*What to do*
Using the listing below, report all lines holding the word "computer".
┏━━
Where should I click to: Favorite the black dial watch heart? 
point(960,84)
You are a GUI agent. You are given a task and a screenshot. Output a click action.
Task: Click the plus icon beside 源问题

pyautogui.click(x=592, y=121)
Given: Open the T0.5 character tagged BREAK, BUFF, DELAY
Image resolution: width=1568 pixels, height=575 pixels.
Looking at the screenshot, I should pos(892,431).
┗━━
┏━━
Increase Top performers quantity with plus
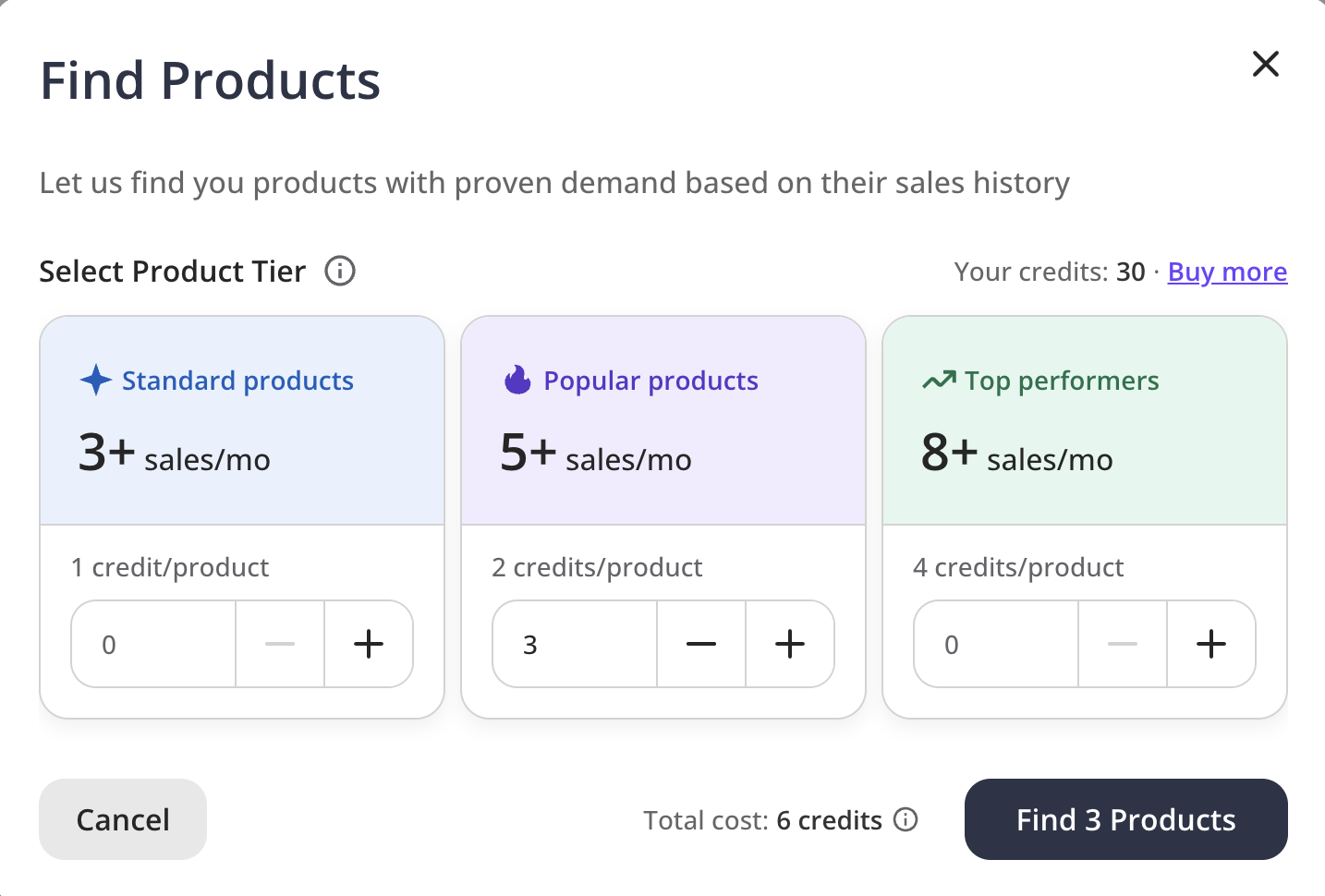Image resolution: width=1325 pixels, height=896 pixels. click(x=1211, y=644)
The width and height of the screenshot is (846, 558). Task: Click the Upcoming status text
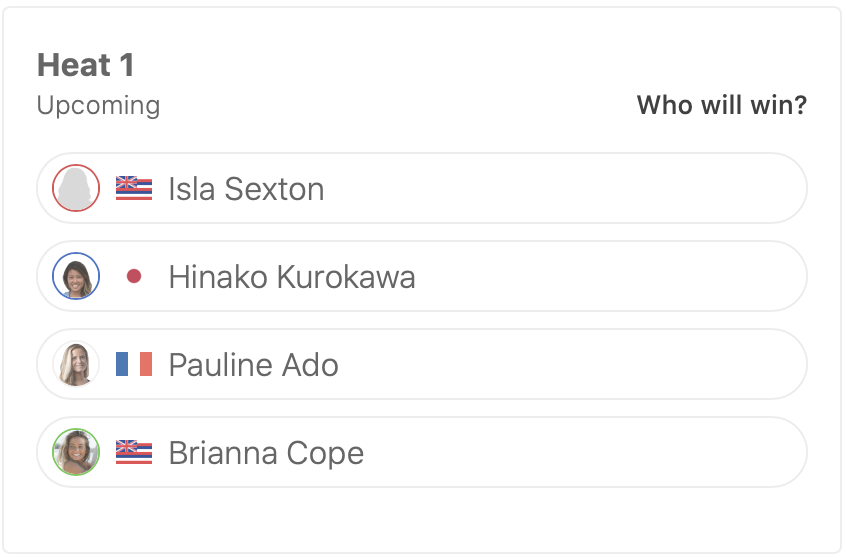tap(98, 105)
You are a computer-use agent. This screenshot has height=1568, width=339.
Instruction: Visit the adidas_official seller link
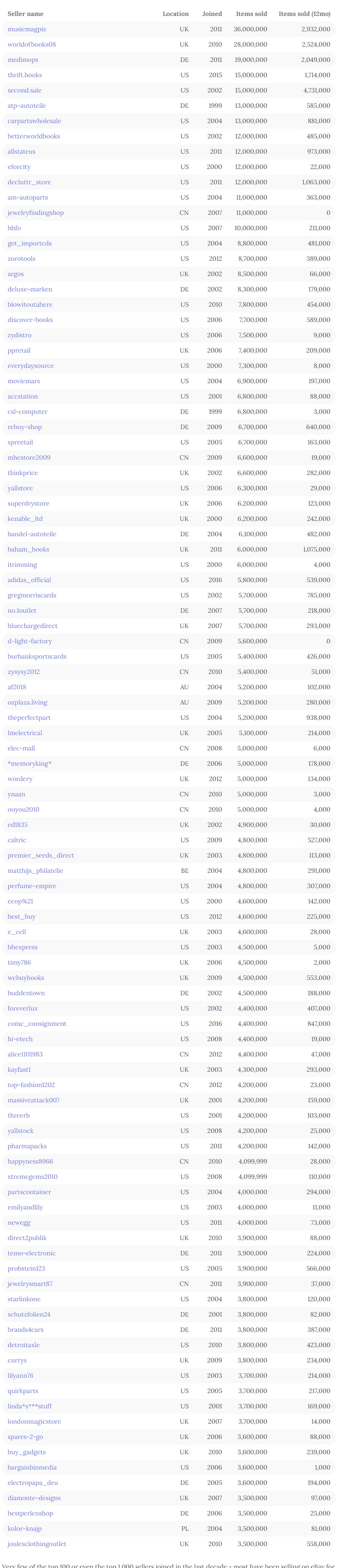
┗━━
┏━━
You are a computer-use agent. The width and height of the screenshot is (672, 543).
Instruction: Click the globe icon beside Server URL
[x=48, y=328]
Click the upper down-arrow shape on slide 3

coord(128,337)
┗━━
*Result below*
You are a computer-use agent. This screenshot has height=1568, width=339.
You are a computer-use agent. The width and height of the screenshot is (672, 543).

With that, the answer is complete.